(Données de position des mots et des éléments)
___

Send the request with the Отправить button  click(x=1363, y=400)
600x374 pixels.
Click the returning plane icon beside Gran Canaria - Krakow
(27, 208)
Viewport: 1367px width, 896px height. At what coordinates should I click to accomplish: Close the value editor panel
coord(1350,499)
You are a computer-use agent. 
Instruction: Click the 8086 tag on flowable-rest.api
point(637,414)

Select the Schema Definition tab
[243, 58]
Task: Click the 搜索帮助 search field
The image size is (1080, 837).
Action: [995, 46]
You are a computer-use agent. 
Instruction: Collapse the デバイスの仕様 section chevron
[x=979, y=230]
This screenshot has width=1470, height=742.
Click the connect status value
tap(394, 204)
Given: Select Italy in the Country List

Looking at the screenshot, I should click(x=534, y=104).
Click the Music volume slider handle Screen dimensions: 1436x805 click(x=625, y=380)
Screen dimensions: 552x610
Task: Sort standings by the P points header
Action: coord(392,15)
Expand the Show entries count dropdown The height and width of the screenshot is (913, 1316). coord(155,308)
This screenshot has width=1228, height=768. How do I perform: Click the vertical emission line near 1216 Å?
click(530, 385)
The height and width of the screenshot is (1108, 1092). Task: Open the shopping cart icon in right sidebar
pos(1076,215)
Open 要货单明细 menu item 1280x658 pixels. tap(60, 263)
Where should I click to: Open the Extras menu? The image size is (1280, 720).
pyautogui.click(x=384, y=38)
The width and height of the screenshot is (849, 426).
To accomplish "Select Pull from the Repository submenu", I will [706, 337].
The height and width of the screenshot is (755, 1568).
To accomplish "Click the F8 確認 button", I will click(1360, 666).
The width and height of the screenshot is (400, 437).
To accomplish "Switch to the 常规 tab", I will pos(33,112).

___

- _TÂCHE À RÉALISER_
Recopie intégralement les lignes, du début des données jusqu'à la ligne qui contient "coord(1350,499)" incluse, et décale de -131 chaque coordonnée des réponses.

- _EN RÉPONSE_
Send the request with the Отправить button  click(x=1232, y=269)
600x374 pixels.
Click the returning plane icon beside Gran Canaria - Krakow
(-104, 77)
Viewport: 1367px width, 896px height. At what coordinates should I click to accomplish: Close the value editor panel
coord(1219,368)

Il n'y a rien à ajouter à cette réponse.